-- Task to carry out --
Return everything from the line containing "Turn on Light shades toggle" down to the end of the listing below, reproducing each line exactly. Leave out the pictures.

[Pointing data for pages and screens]
_ _ _ _ _
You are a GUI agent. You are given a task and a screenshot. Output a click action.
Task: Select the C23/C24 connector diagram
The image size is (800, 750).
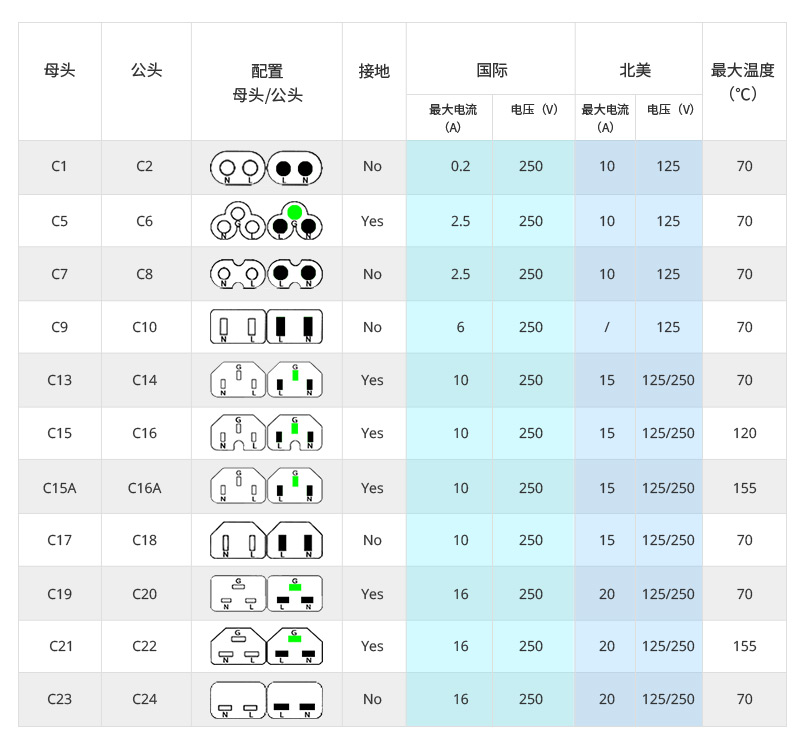(267, 699)
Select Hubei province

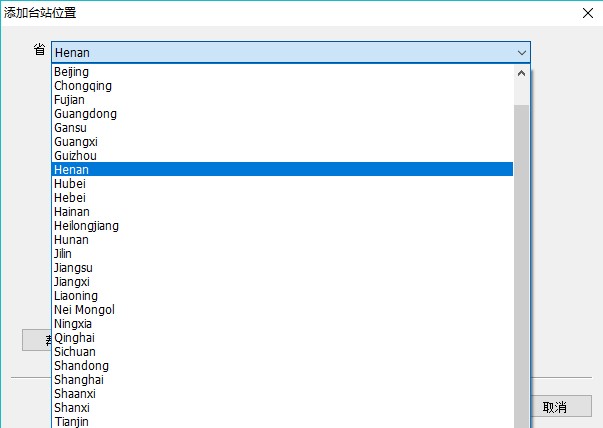[70, 184]
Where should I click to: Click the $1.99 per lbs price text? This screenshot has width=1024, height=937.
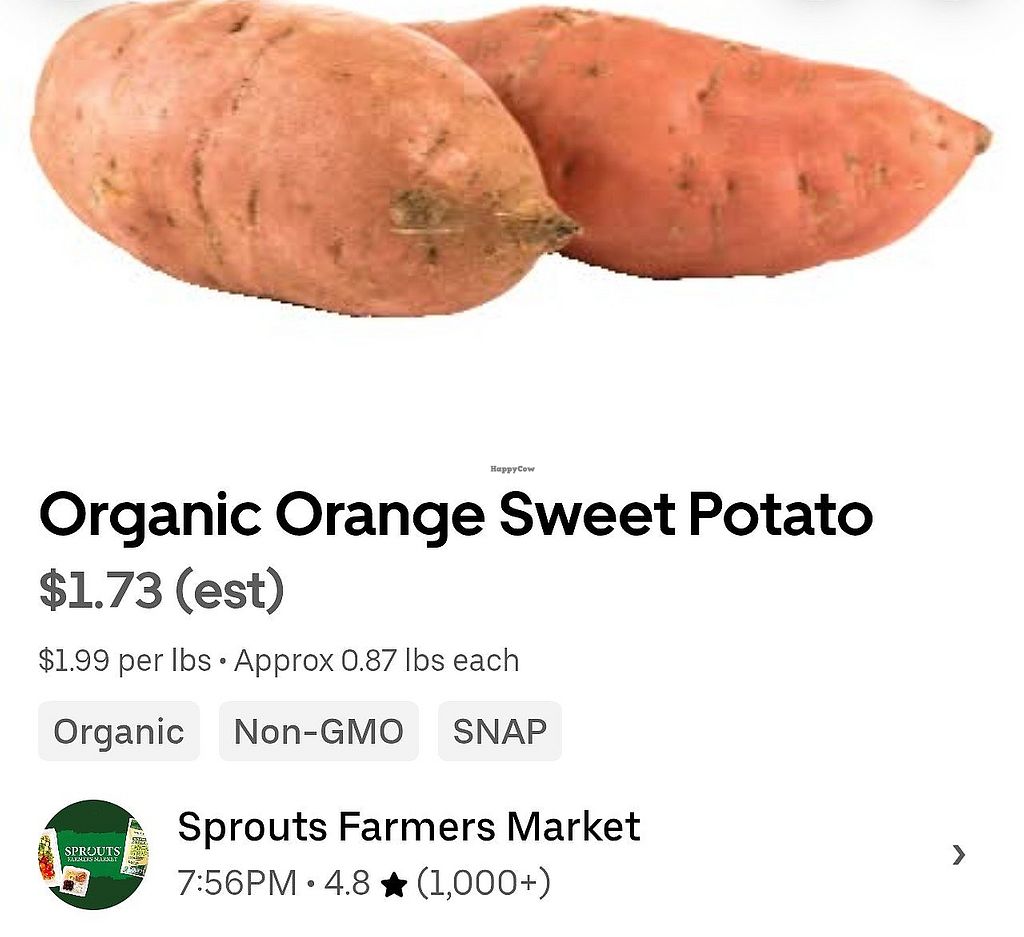[125, 660]
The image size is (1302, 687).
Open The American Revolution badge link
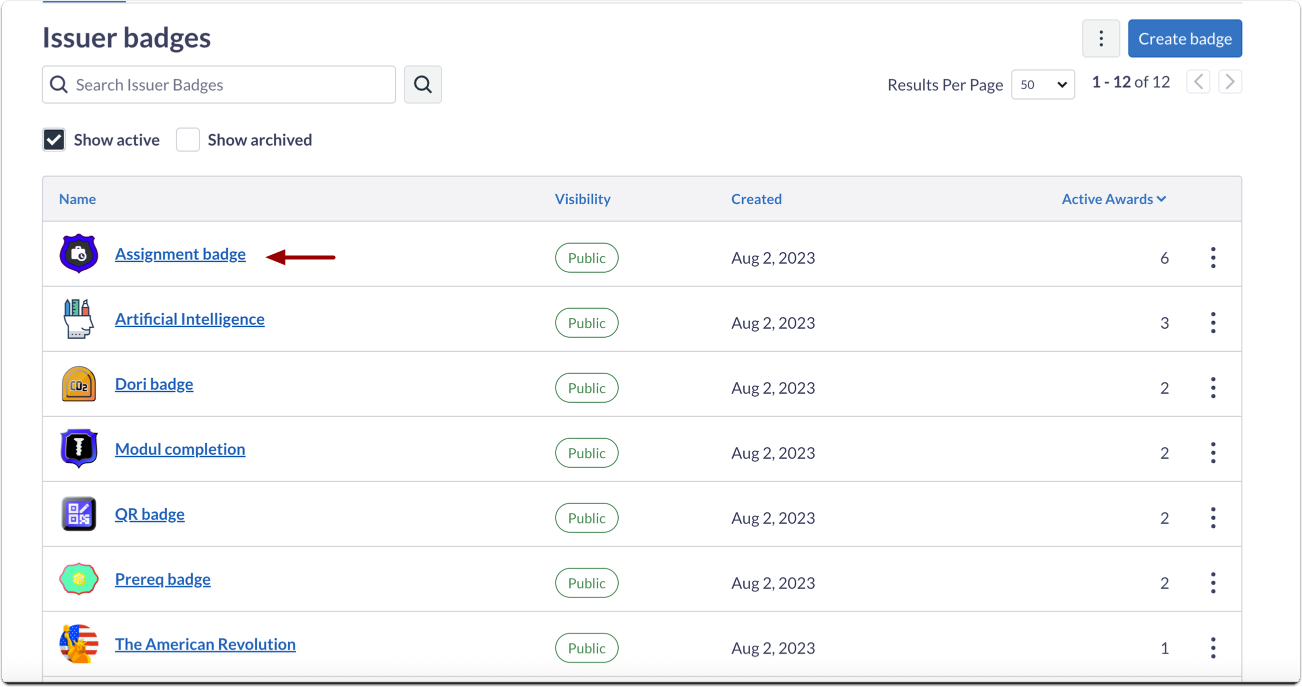[x=205, y=644]
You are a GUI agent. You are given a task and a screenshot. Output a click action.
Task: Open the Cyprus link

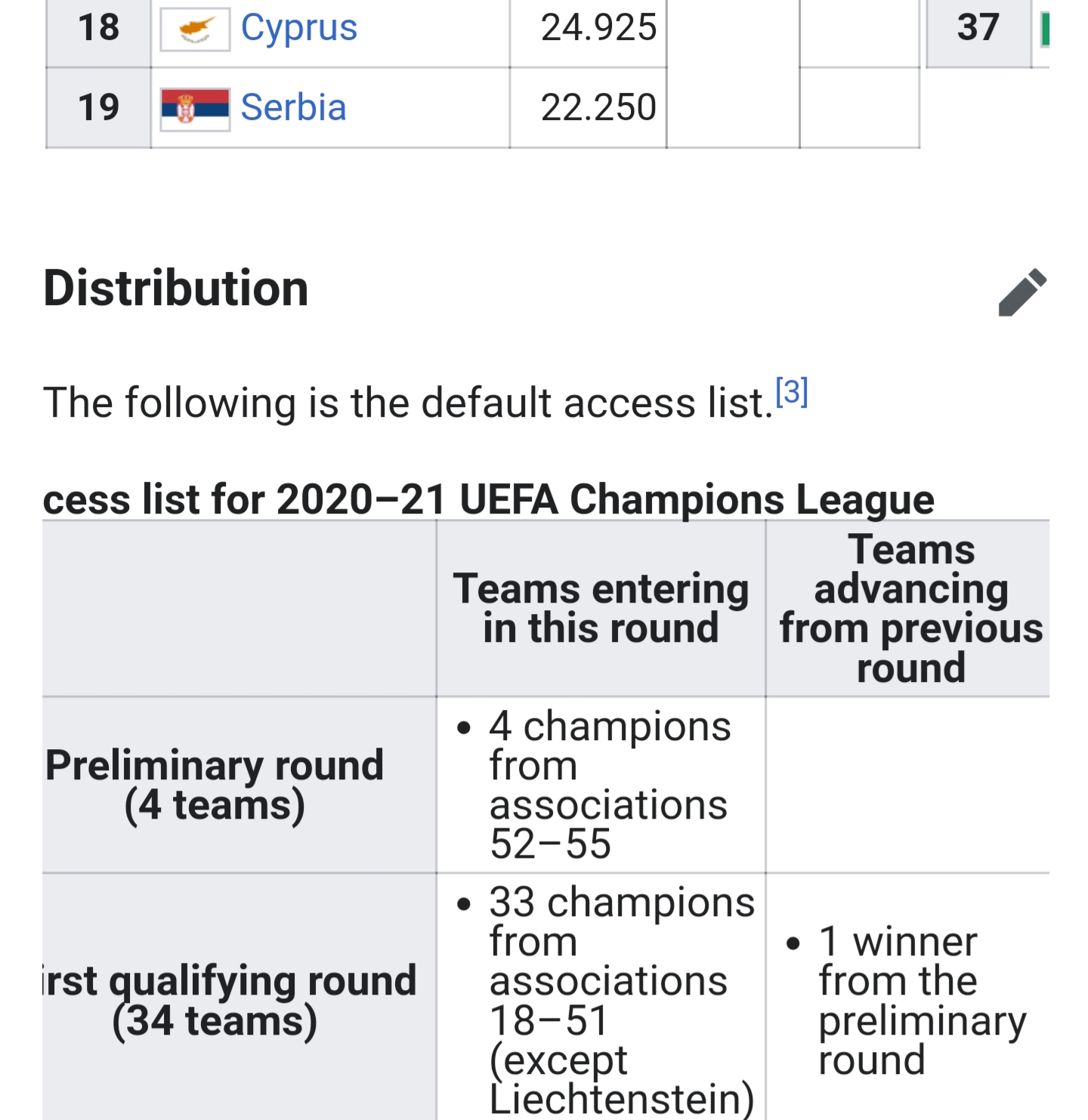(x=298, y=29)
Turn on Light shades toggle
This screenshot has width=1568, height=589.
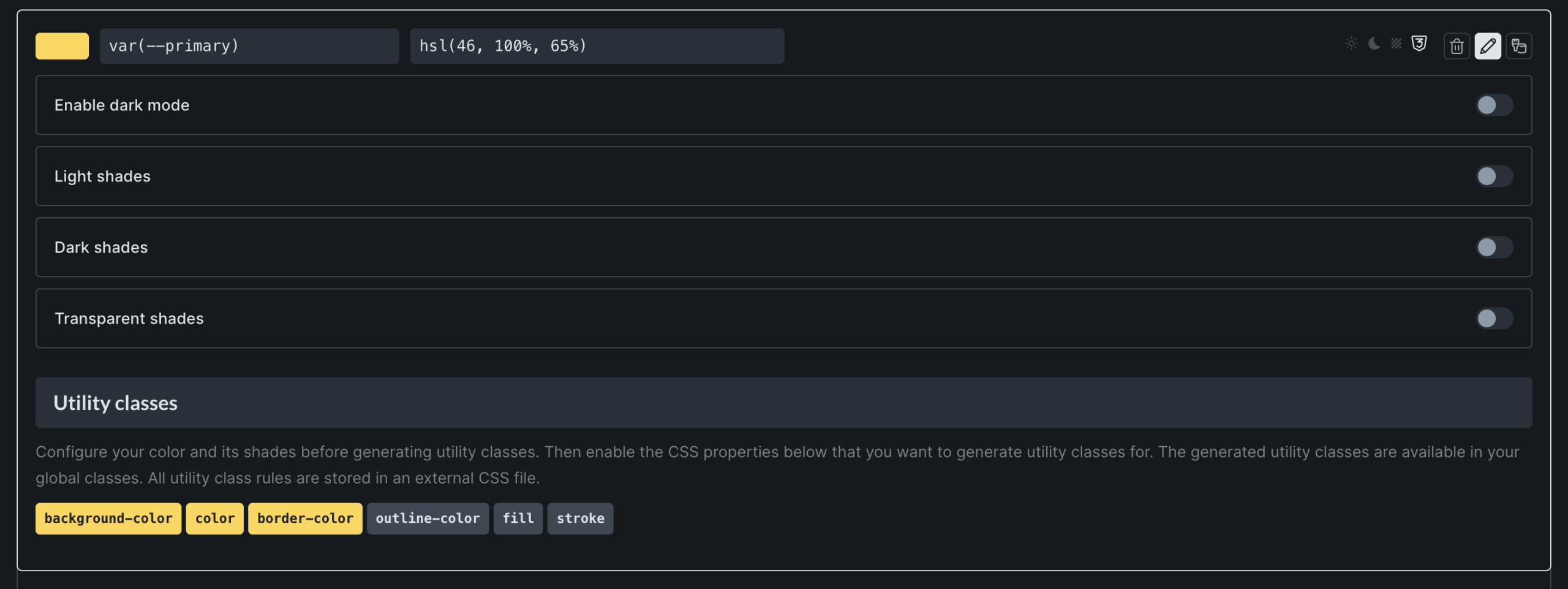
_ _ _ _ _
-- Result --
Turn on Light shades toggle
This screenshot has width=1568, height=589.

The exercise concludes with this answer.